◆ **Görev amacı 1**: Lütfen belirtin: aşağıdaki metnin yazarı kendini ne olarak tanımlıyor?

-------- Kaynak metin

Sonuçta bir lise öğrencisiyim ve yazdığım şeyler de benim iç ve dış dünyamı yansıtmalı.
Şu aralar kadar hep metafizik hakkında yazdım, biraz da dışarısı nasılmış, ona bakalım.
Ademler, hep oldukları yerdeler. Artık gözüme o kadar batmıyorlar. Orada burada sevgili Ayçacıklarıyla, ait oldukları yerlerdeler. Gerçekten alışılabiliyormuş. Ayça demişken, sayıları gün geçtikçe artıyor. İleriki hayatımda çalıştığım şirketteki insan kaynakları yöneticisinin o Ayça ve Ademlerden seçilecek olduğunu düşünüyorum ve ürperti geliyor hafifçene.

----------------
-------- Gösterilen kayıtlar

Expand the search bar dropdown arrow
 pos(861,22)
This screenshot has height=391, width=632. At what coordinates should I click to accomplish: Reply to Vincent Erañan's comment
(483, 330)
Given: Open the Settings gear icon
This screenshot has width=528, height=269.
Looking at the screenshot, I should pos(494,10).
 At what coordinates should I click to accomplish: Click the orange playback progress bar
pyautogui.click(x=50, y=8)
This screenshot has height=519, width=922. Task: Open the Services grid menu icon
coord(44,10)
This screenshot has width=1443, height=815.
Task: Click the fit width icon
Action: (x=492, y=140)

----------------

◆ **Görev amacı 2**: Kayıtlarda "At what coordinates should I click to accomplish: Click" ifadesinin geçtiği satırdan kayıtların son satırına kadar, iki uç da dahil olmak üzere, tüm satırları hiçbir değişiklik yapmadan yineleyin.

◆ **Sonuç 1**: Bir lise öğrencisi olarak.

◆ **Sonuç 2**:
 At what coordinates should I click to accomplish: Click the orange playback progress bar
pyautogui.click(x=50, y=8)
This screenshot has height=519, width=922. Task: Open the Services grid menu icon
coord(44,10)
This screenshot has width=1443, height=815.
Task: Click the fit width icon
Action: (x=492, y=140)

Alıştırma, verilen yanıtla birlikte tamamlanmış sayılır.